Fastest file reading in a multi-threaded applicati

2019-04-24 10:52发布

问题:

I have to read a 8192x8192 matrix into memory. I want to do it as fast as possible.
Right now I have this structure:

char inputFile[8192][8192*4]; // I know the numbers are at max 3 digits
int8_t matrix[8192][8192]; // Matrix to be populated

// Read entire file line by line using fgets
while (fgets (inputFile[lineNum++], MAXCOLS, fp));

//Populate the matrix in parallel, 
for (t = 0; t < NUM_THREADS; t++){
    pthread_create(&threads[t], NULL, ParallelRead, (void *)t);
}

In the function ParallelRead, I parse each line, do atoi and populate the matrix. The parallelism is line-wise like thread t parses line t, t+ 1 * NUM_THREADS..

On a two-core system with 2 threads, this takes

Loading big file (fgets) : 5.79126
Preprocessing data (Parallel Read) : 4.44083

Is there a way to optimize this any further?

回答1:

It's a bad idea to do it this way.
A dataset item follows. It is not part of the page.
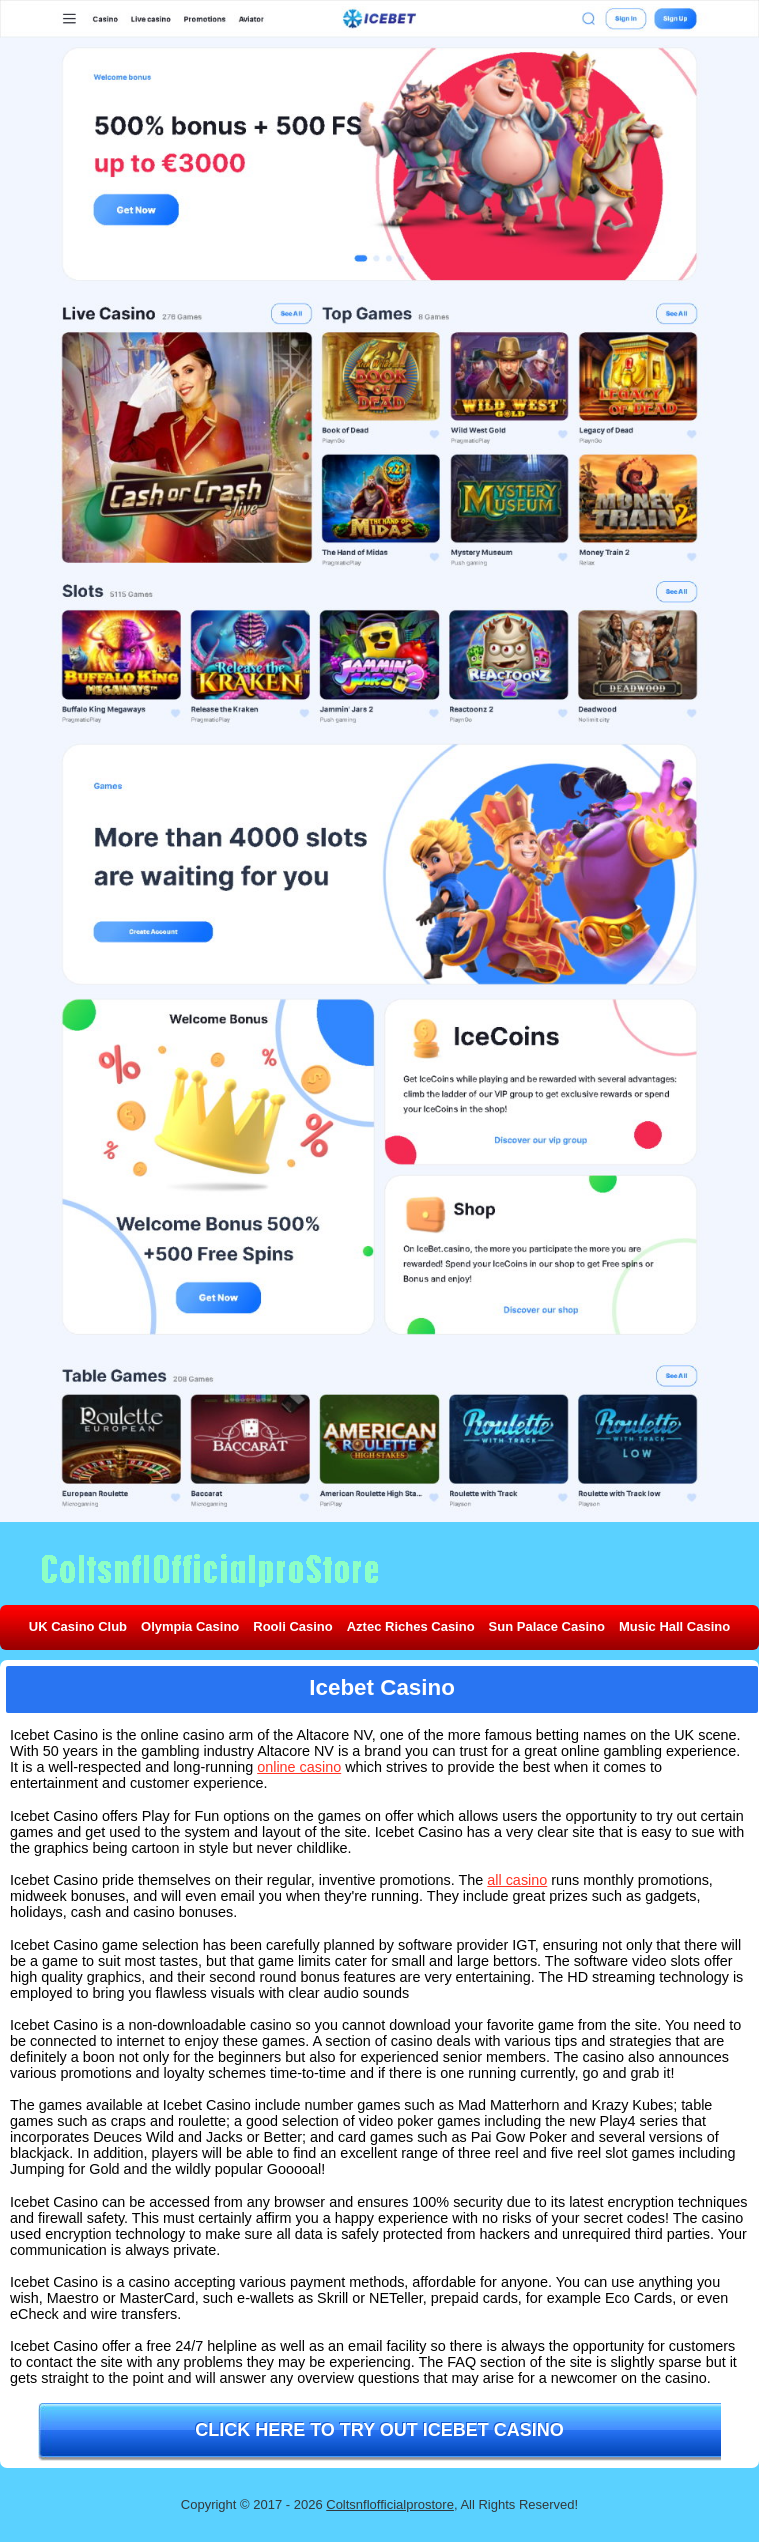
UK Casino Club (78, 1626)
Threads can get your more cpu cycles if you have enough cores but you still have only one hard disk. So inevitably threads cannot improve the speed of reading file data.

They actually make it much worse. Reading data from a file is fastest when you access the file sequentially. That minimizes the number of reader head seeks, by far the most expensive operation on a disk drive. By splitting the reading across multiple threads, each reading a different part of the file, you are making the reader head constantly jump back and forth. Very, very bad for throughput.
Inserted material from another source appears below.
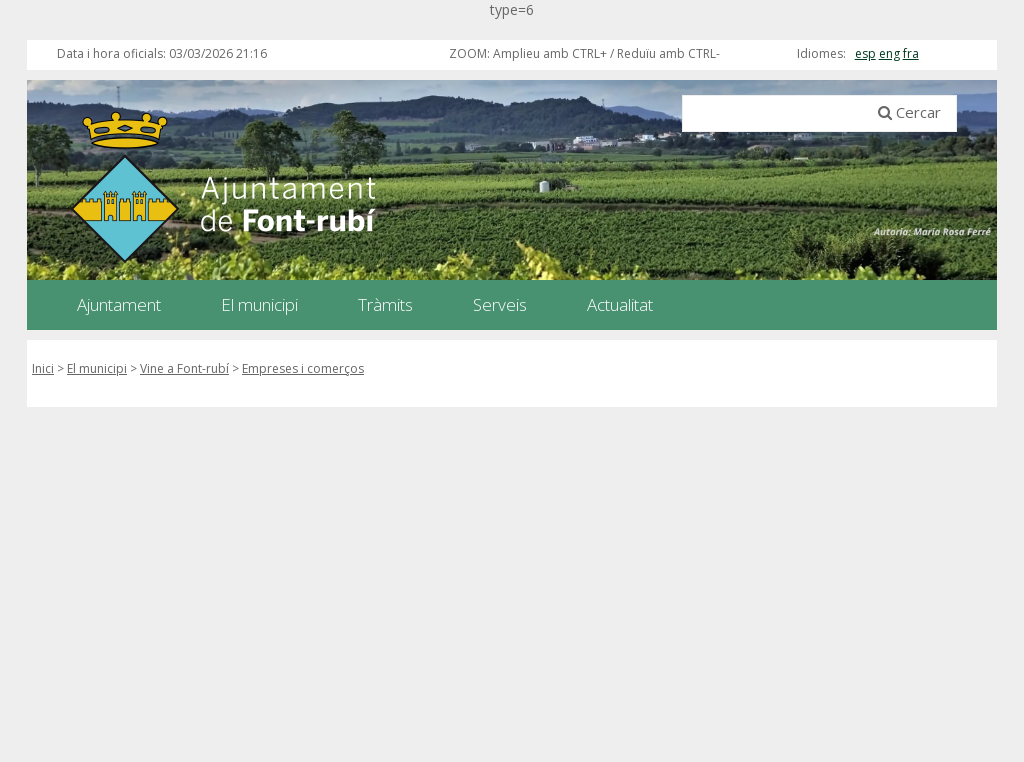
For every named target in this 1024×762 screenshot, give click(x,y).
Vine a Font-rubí (184, 368)
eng (889, 53)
Use only one thread to read file data. You might be able to overlap it with some computational cycles on the file data by starting a thread once a chunk of the file data is loaded.

Do watch out for the test effect. When you re-run your program, typically after tweaking your code somewhat, it is likely that the program can find file data back in the file system cache so it doesn't have to be read from the disk. That's very fast, memory bus speed, a memory-to-memory copy. Pretty likely on your dataset since it isn't very big and easily fits in the amount of RAM a modern machine has. This does not (typically) happen on a production machine. So be sure to clear out the cache to get realistic numbers, whatever it takes on your OS.



回答2:

One thing worth considering is allocating two smaller input buffers (say they will be 200 lines each).
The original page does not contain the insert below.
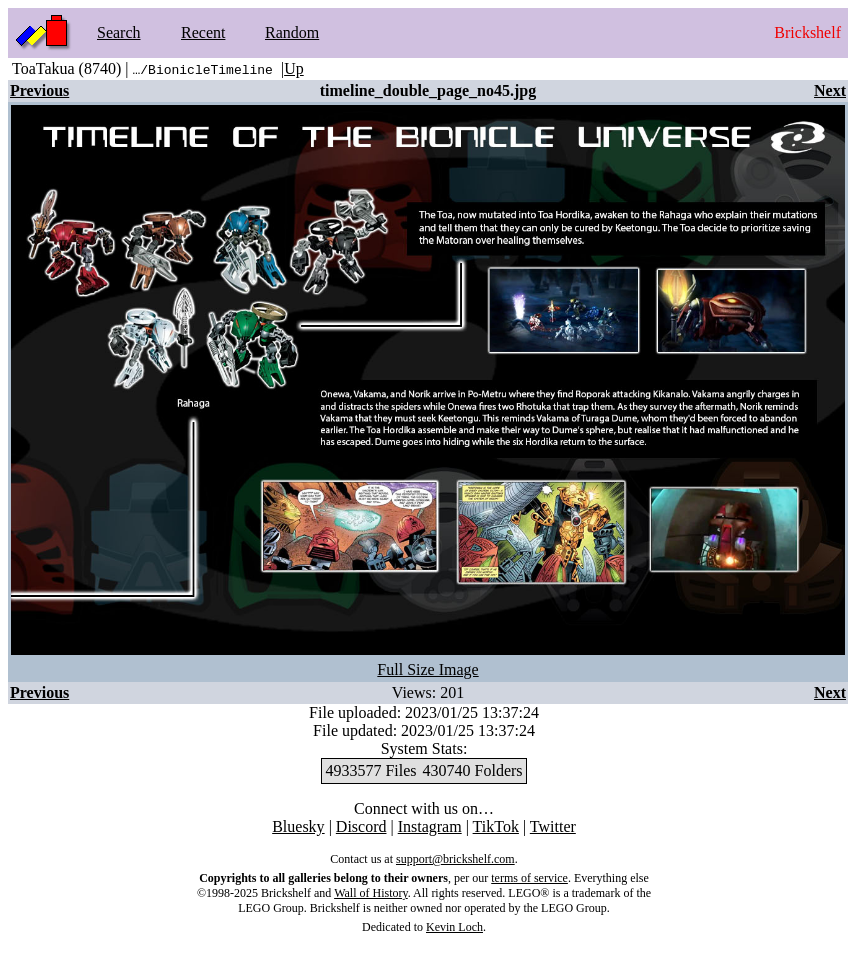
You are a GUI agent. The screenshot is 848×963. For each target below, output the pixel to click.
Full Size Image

Then have one thread read data into the input buffers. When one input buffer is full, pass it to a second thread that does the parsing. This second thread could use a thread pool for concurrent parsing (check openMP).

You will have to use locks/mutexes to ensure that either thread has exclusive access.

This would be better because the parsing now is concurrent with reading the file, and you memory access to the buffer is more local and will fit into your CPU cache. This can improve reading and parsing speed.

If fgets is the bottleneck, you can also read the file into memory as binary. This could improve read speed, but will require you to do extra parsing and will make the abovementioned optimization harder to carry out.



回答3:

Try a parent thread that loads the character array using something like fread to load everything in 1 io as a great big string.

Have the parent walk the string, and find 1 line, or calculate where the first line is based on sizes. Hand the processing of that line off to a thread. Next Line, Rinse, Repeat, until EOF. Sync with the threads. Done.



回答4:

The best performance you can get with file I/O is via memory mapping. This is an example. I would start from a single threaded design and if post-load processing proves to be a bottleneck make it parallel.